By far the most common cause of marked hypomagnesia is inflammatory bowel disease associated with malabsorption. Most patients with hypomagnesuria also have hypocitraturia. In these individuals, loss of the inhibitory or binding ability of magnesium or/and citrate is associated with calcium oxalate crystal production. Several clinical trials have examined the effectiveness of magnesium in preventing recurrence of stones. In addition, a comparative study of magnesium metabolism in urinary stone patients and normal controls found no magnesium deficiency or negative magnesium balance in the diet of stone patients. Although some studies have found low urinary magnesium excretion in kidney stones, stones can form even with normal urinary magnesium levels. The reduced urinary magnesium/calcium ratio in patients with stones is related to increased urinary calcium excretion, rather than being the result of reduced urinary magnesium excretion. A special disease.
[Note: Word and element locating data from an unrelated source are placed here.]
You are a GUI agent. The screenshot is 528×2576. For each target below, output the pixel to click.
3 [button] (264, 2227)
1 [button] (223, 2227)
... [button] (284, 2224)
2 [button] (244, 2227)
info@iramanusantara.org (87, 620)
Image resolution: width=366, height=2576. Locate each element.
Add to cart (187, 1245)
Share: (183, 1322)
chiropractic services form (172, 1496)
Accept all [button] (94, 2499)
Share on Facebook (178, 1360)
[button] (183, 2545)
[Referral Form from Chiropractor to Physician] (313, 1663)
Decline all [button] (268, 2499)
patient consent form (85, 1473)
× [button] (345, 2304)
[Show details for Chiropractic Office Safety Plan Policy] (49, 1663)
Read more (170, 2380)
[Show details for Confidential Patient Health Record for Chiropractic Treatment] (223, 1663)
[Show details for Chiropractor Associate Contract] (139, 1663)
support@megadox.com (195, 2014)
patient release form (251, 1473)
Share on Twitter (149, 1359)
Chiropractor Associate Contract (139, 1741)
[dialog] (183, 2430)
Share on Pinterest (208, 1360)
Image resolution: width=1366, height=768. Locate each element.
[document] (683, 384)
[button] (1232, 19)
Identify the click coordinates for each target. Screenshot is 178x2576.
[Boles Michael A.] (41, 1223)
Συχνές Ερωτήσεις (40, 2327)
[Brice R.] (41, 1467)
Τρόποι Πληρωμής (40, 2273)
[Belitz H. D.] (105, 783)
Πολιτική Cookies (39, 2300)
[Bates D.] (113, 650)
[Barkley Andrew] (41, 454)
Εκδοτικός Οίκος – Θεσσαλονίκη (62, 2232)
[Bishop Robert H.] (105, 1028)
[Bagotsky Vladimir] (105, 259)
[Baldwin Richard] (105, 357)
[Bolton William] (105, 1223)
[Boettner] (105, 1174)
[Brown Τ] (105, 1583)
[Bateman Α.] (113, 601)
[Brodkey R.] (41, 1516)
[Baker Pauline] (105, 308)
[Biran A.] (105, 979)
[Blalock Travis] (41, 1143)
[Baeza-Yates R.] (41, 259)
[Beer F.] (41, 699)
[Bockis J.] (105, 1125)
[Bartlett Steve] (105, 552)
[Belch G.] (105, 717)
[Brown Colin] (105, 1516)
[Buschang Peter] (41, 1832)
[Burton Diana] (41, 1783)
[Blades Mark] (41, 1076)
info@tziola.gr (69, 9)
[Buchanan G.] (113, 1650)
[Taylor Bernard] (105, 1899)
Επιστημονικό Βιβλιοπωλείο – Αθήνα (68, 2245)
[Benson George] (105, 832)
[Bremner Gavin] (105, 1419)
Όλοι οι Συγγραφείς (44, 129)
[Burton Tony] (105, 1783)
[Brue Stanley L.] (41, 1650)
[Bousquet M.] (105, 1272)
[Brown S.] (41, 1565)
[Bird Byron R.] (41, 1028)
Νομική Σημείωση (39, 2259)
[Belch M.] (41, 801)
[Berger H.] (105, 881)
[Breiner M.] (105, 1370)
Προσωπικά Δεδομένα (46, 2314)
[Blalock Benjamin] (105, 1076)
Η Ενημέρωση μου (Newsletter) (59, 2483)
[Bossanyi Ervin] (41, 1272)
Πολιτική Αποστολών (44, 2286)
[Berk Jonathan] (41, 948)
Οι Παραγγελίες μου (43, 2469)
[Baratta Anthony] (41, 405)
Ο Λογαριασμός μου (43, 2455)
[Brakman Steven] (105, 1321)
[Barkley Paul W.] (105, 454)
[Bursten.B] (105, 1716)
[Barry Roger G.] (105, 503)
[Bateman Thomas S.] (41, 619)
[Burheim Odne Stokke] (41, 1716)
Because the protein encoded by Claudin-16 (CLDN16) is a tight-binding protein, its mutation can cause familial hypomagnesemia accompanied by hypercalciuria and nephrocalcinosis, which can ultimately lead to renal failure. exhaustion. The main reason for this change is that TAL deficiency in the loop of Henle leads to disorders of renal tubular calcium and magnesium reabsorption. The CLDN16 heterozygous form may have milder symptoms and delay the process of kidney damage. However, the specific role of this gene polymorphism in idiopathic hypercalciuria has not yet been studied in depth.